/---
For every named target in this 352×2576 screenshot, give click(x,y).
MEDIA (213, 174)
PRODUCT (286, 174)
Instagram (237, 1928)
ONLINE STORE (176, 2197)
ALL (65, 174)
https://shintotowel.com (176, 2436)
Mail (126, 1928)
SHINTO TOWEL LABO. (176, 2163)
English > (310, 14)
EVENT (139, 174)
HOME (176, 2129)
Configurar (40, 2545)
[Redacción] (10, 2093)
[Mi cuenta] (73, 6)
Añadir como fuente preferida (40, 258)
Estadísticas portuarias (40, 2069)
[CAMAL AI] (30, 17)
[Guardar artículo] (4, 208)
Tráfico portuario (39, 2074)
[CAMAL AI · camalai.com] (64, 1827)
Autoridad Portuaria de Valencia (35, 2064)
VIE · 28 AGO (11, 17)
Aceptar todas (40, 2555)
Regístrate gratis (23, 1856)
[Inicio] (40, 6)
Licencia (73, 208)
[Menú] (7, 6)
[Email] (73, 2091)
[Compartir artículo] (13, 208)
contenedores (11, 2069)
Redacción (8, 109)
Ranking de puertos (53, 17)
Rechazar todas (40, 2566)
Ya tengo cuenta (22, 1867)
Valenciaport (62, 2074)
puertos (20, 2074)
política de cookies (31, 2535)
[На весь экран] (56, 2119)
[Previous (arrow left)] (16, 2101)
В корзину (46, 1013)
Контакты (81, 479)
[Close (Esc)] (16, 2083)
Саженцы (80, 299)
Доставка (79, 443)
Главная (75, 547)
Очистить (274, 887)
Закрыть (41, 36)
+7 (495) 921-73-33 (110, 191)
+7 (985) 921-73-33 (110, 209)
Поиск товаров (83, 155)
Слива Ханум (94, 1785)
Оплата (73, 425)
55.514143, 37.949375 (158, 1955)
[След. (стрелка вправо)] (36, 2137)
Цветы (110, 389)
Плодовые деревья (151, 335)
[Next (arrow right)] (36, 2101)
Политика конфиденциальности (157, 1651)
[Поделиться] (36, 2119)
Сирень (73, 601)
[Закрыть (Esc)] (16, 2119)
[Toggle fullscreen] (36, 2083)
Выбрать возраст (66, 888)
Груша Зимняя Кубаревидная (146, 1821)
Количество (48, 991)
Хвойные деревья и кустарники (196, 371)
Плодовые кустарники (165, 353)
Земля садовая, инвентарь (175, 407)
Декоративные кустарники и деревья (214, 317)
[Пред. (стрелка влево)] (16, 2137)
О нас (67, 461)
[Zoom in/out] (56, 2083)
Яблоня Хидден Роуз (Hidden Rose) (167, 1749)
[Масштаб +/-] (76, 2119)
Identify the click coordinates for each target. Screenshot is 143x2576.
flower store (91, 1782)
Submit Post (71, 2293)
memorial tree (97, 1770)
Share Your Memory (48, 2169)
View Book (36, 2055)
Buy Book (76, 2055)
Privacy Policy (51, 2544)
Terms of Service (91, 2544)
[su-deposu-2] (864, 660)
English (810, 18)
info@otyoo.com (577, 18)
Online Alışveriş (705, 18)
\---
[INSTRUCTIONS FOR THE TASK] Tally the lines of the data that contain the string "кустарники", and report nothing but the tally.

[COMPLETED TASK] 3